Melissa J. Perenson | Oct. 10, 2011
It's no dispute that Steve Jobs' influence on technology has been far and wide. However, in reflection, one could say he single-handedly transformed and redefined mobility in the 21st century, in a way no other technology company or individual has done.

It's no dispute that Steve Jobs' influence on technology has been far and wide. However, in reflection, one could say he single-handedly transformed and redefined mobility in the 21st century, in a way no other technology company or individual has done.

In this regard, mobility refers to more than just computing, and more than just cell phones; it goes beyond that the devices we carry every day, to include both what they're designed to do and how we use them.

Jobs had the vision to push through the kinds of mobile products that had long been conceived of in futuristic settings--the "PADD" and communicators seen in the classic Star Trek, for example--or were until recently limited to "Japan-only" as opposed to the worldwide mass market.

A Mobile World -- Jobs-style

His vision for mobile, and for a mobile ecosystem, helped fuel the first iPhone five years ago, and later products like the App Store and the MacBook Air. These are products that, before Jobs put his touch on it, all but floundered in the mainstream--or never surfaced at all.

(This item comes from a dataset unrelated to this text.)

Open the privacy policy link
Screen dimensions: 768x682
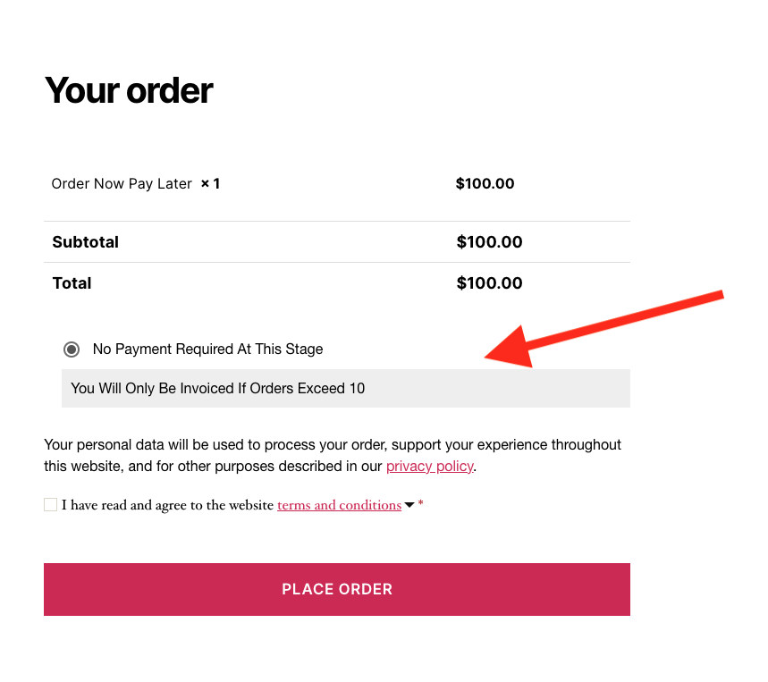(x=429, y=467)
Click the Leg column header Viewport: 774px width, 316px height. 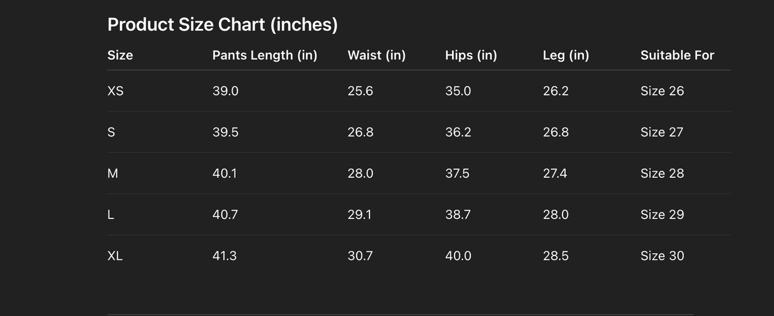[x=566, y=55]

Think, for a moment, about life before the iPhone. I know I took a moment to reflect on this, after news spread about Jobs' passing. I remember well the early touchscreen phones, with proprietary and obtuse interfaces and a lack of complementary software to run on the phone. Most everything -- including acquiring content like music or videos, or using GPS navigation -- was controlled through the mobile carriers. It was an unfortunate situation for consumers, to be sure.

The mobile phone market was simply a messy cacophony of devices until the iPhone debuted in all of its touchscreen wonder in 2007. Competitors were light years behind Jobs' creation -- and even with the debut of the first Android phone more than a year later, it took a long time for the competition to catch up. It took both vision and the fearless ability to follow through on that vision to make the iPhone happen, and when it did -- instantly -- the rest of the market had to play catch-up.

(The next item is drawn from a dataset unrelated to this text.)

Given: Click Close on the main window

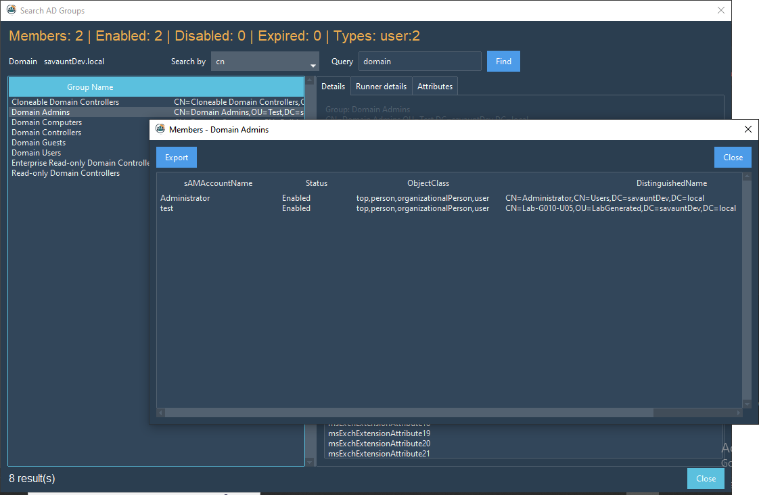Looking at the screenshot, I should click(x=706, y=478).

Fast forward to today. The iPhone is ubiquitous -- I see it everywhere I travel, and Tokyo, where I'm writing this, is no exception. But more than that, it's about how I can use my iPhone seamlessly around the world, no differently than if I were in the States (save for the exorbitant international roaming -- which is why I'm using the Wi-Fi instead). I can access Google Maps pedestrian directions to destinations, based on exactly where I am; and I can browse the Web for store hours on-the-fly from a street corner on the Ginza, or for finding a metro map.